El importante lugar alcanzado por los empresarios en el mercado nacional los colocó muy cerca del poder político, lo que extendió su influencia, incidiendo en el gobierno, sobre todo local. A pesar de que casi nunca ejercieron el poder político de manera directa, los empresarios tuvieron gran ascendiente sobre los funcionarios, lo que les garantizó el control del espacio fabril. Esta cercanía con el poder político aseguró a los empresarios una política fiscal favorable: disposiciones que les facilitaron la apropiación de recursos públicos como el agua; una red ferroviaria que trasladó materia prima, trabajadores y maquinaria; teléfonos y telégrafos, elementos todos que contribuyeron a crear un mercado interno. El gobierno mantuvo además una política de laissez faire, laissez passer en lo relativo a las relaciones de trabajo que complementó con un estricto control social en las áreas productivas.

Por distintos caminos, los empresarios extendieron su primacía a la esfera política y social. Sin embargo, no pudieron controlar del todo el mundo de los trabajadores, que a finales del siglo XIX empezó también a organizarse de manera estructurada y combativa, a pesar de ser todavía una clase en formación. Por ello, los empresarios empezaron a preocuparse por lo que llamaron "el problema obrero".

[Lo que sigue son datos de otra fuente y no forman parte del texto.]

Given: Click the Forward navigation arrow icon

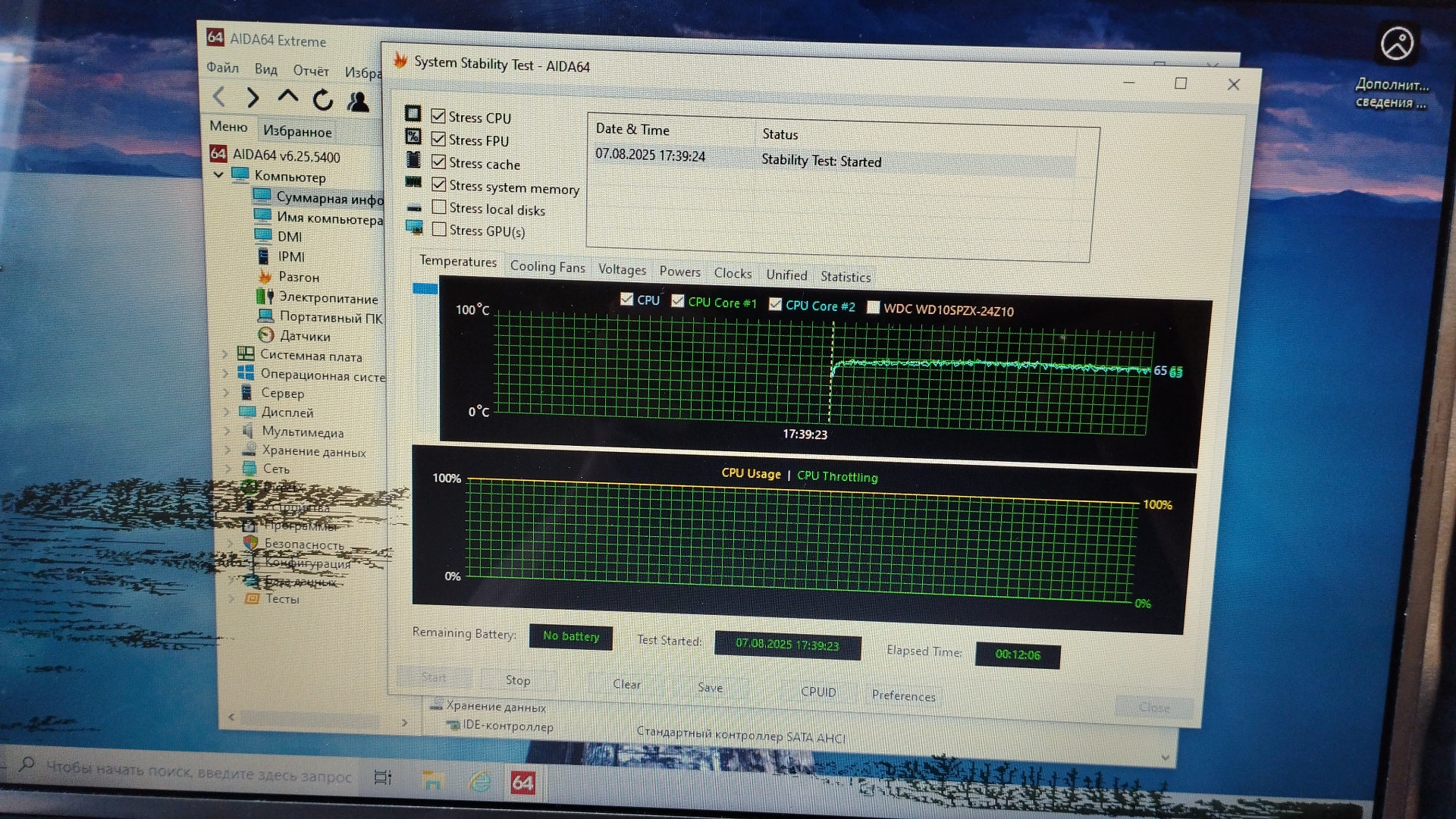Looking at the screenshot, I should 253,97.

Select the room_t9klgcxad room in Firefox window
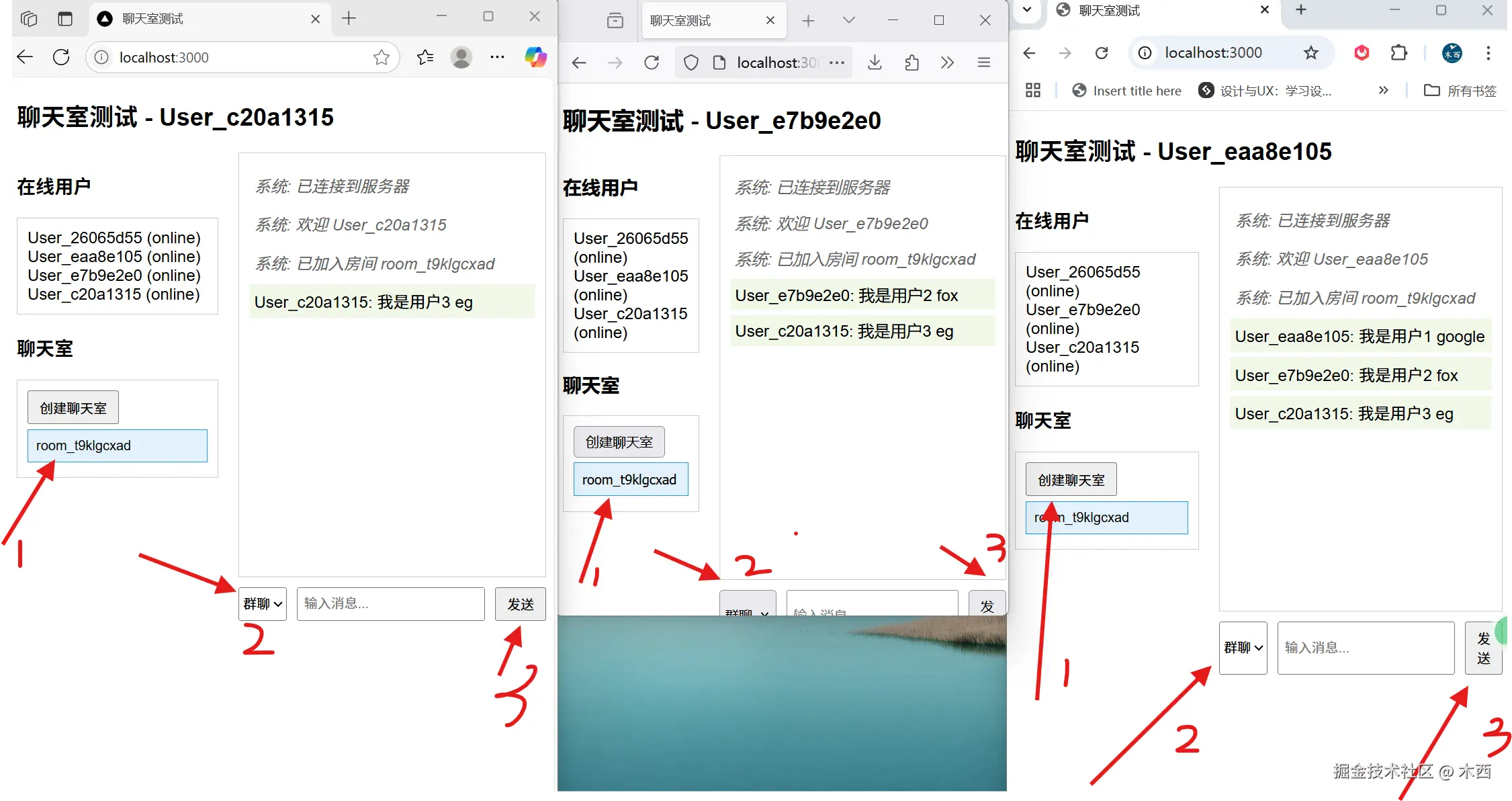(630, 479)
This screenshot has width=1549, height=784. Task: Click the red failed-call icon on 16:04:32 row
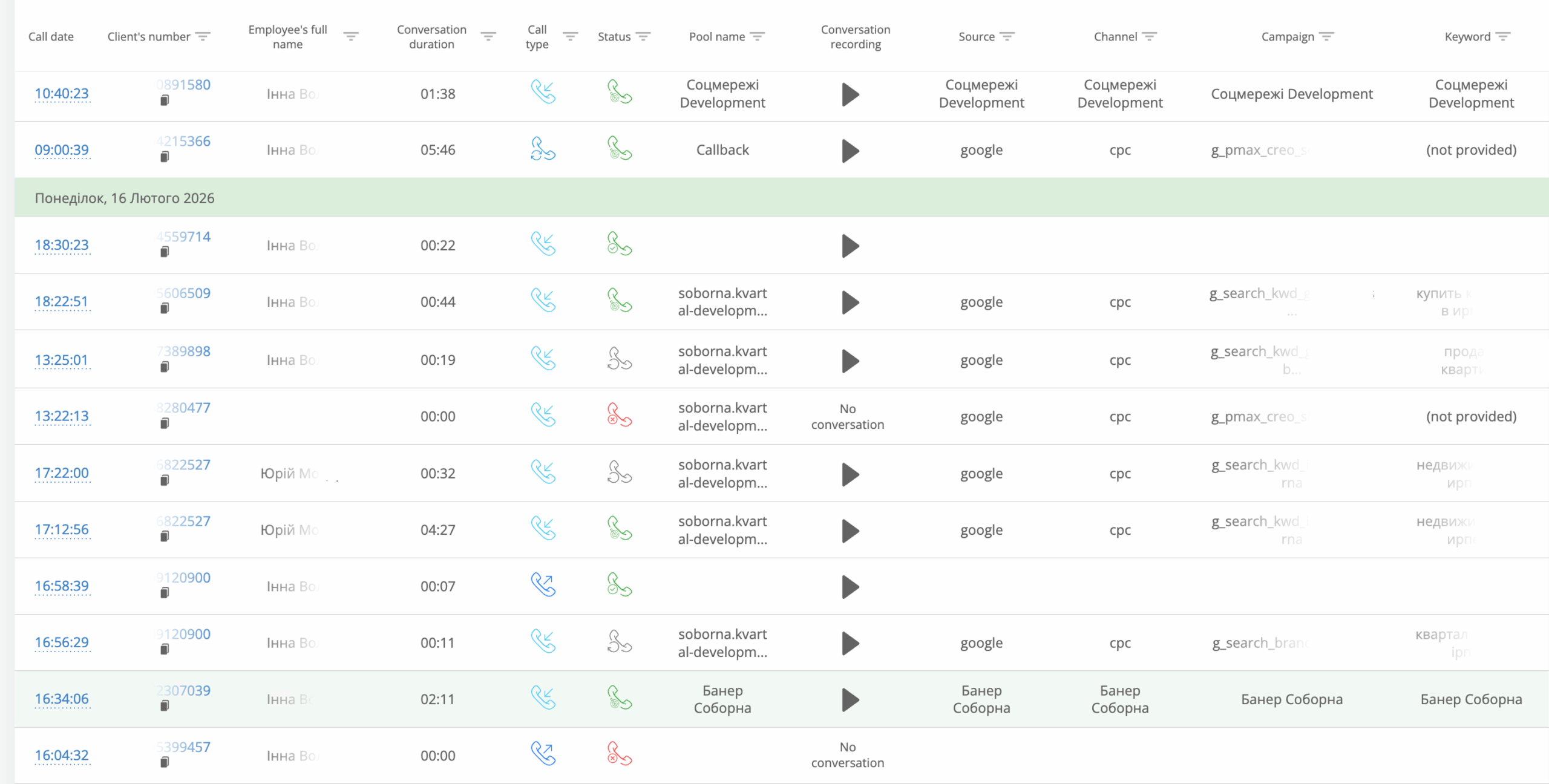pos(619,754)

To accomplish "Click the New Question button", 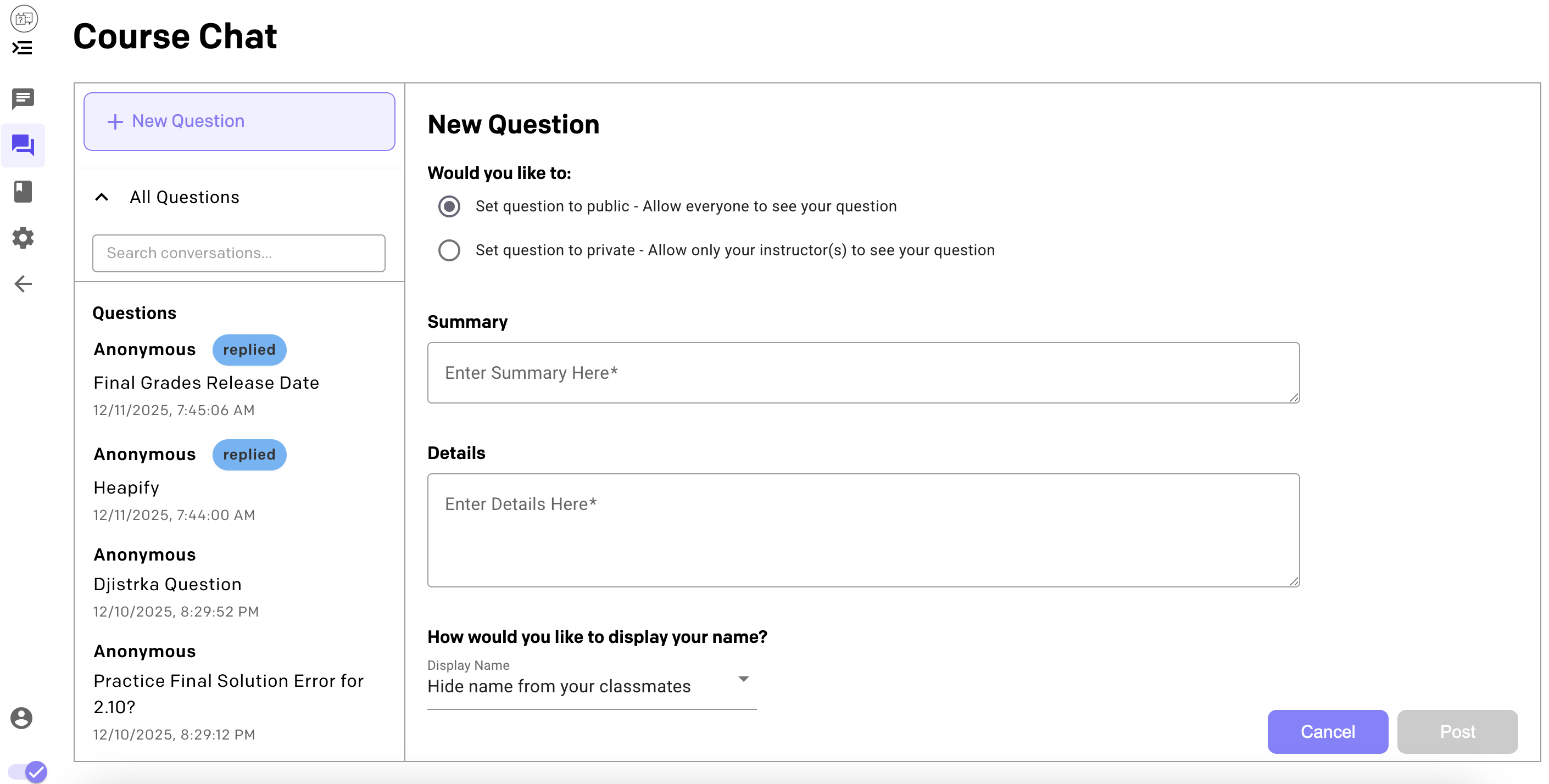I will [239, 121].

En la tercera parte se analiza la manera en que algunos trabajadores de las fábricas textiles se unieron a los movimientos antirreeleccionista, maderista o zapatista a partir de 1910, desafiando no sólo la autoridad de los industriales sino enfrentando el poder del Estado. Ya desde 1906 empresarios y obreros se habían enfrentado a raíz de la elaboración de las bases que debían regir la producción y la convivencia en las fábricas. A pesar de ciertas propuestas comunes, el entendimiento se agotó y el enfrentamiento se hizo cada vez más violento, convirtiendo el conflicto en un asunto nacional. La administración porfirista resguardó las posiciones de los industriales, pero el conflicto demostró que había un nuevo agente social que habría de ser tomado en cuenta. Aunque los empresarios siguieron reivindicando un fuerte control sobre los trabajadores, el gobierno debió empezar a buscar una opción política que tomara en cuenta tanto a los obreros como a los empresarios, quienes debieron aceptar la intervención del Estado en asuntos que tradicionalmente habían considerado de su exclusiva competencia.

Estas nuevas condiciones en las relaciones entre los empresarios, los obreros y el Estado se estudian en la cuarta parte. La libertad política vivida en México durante el gobierno de Francisco I. Madero alentó la actividad de los trabajadores y los empresarios terminaron por aceptar la negociación que corrió por cuenta del recién creado Departamento del Trabajo. A través de él, los obreros lograron que se empezaran a discutir algunos de sus derechos. Madero le legó a Victoriano Huerta la conflictividad social en la rama textil, y los empresarios se aferraron a los acuerdos de la Convención textil de 1912 al tiempo que aplicaron medidas represivas. Los revolucionarios de la facción constitucionalista cambiaron estas cosas. Muchos jefes revolucionarios emitieron disposiciones beneficiando a los trabajadores industriales, reduciendo jornadas de trabajo y estableciendo el salario mínimo. A pesar de este ambiente favorable, la organización obrera en estos años fue errática, inestable y no se tradujo en una clara conciencia de clase, lo que terminó por integrarla al sistema político.

La investigación de Coralia Gutiérrez, elaborada a partir de una exhaustiva revisión documental y bibliográfica, pone bajo una lupa la región Puebla-Tlaxcala y el mundo obrero empresarial de las épocas del Porfiriato y la Revolución. El detallado análisis de las formas de organización empresarial, de su relación con un Estado complaciente y la conflictividad con el universo de los trabajadores, radicalizado primero por los magonistas y luego al calor de la Revolución, entreteje y estructura información que, hecha extensiva al conjunto del país, profundiza en un momento clave no sólo del proceso industrializador mexicano, sino de la formación de la clase obrera.